Question 3 True / False
Increasing the plate area of a parallel plate capacitor decreases its capacitance because the charge is expected to spread out over a larger surface.
TTrue
FFalse
Answer: False
Larger plate area *increases* capacitance: C = ε₀A/d has A in the numerator. More area means the same total charge can be stored at a lower surface charge density σ = Q/A, which means a weaker electric field, which means less voltage per unit of stored charge — i.e., more charge per volt, which is higher capacitance. The misconception confuses charge density (which falls with area) with total charge storage ability (which rises).
Question 4 True / False
When a dielectric material is inserted between the plates of a capacitor, the effective permittivity increases, allowing more charge to be stored at the same voltage.
TTrue
FFalse
Answer: True
A dielectric with constant κ > 1 replaces ε₀ with ε = κε₀ in the formula, giving C = κε₀A/d > ε₀A/d. Physically, the dielectric polarizes in response to the electric field — its molecules align slightly with the field, creating a bound surface charge that partially cancels the free charge on the plates, reducing the net field and therefore the voltage. Since V = Q/C decreases for the same Q, capacitance (= Q/V) increases.
Question 5 Short Answer
Explain in physical terms why capacitance increases with plate area and decreases with plate separation. Don't just state C = ε₀A/d — explain what happens to the electric field and voltage.
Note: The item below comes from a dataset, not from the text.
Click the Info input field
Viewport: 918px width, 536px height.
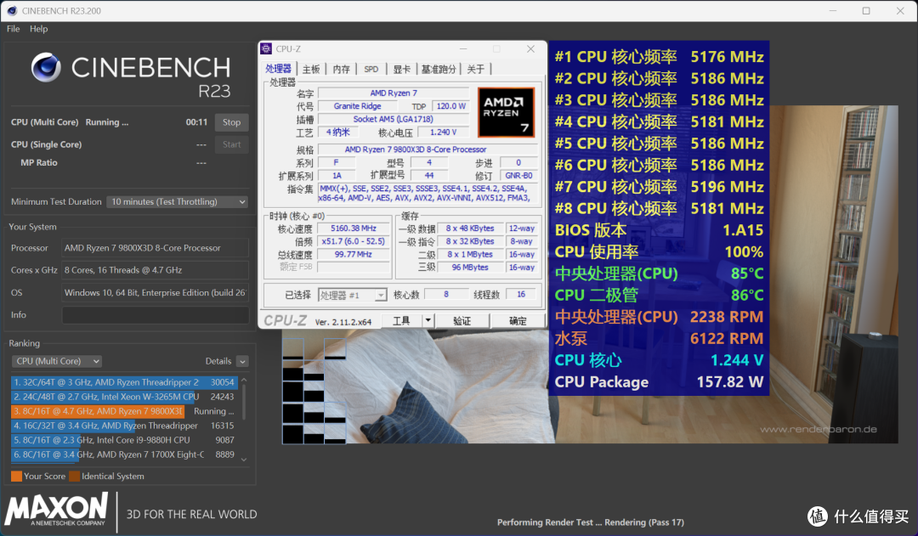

Think about your answer, then reveal below.
Model answer: Larger area: with the same total charge Q spread over a larger area, the surface charge density σ = Q/A decreases. Since the field between the plates is E = σ/ε₀, a lower σ means a weaker field. Weaker field means lower voltage (V = Ed), so the same charge produces less voltage — meaning higher capacitance (C = Q/V). Larger separation: with the same charge and field E, the voltage V = Ed increases with d. More voltage for the same charge means lower capacitance.
The key chain of reasoning is Q → σ → E → V → C. Plate area affects σ; separation affects how E translates into V. Understanding these causal links — rather than memorizing the formula — lets you reason correctly about variations (dielectrics, non-standard geometries) without re-deriving from scratch each time.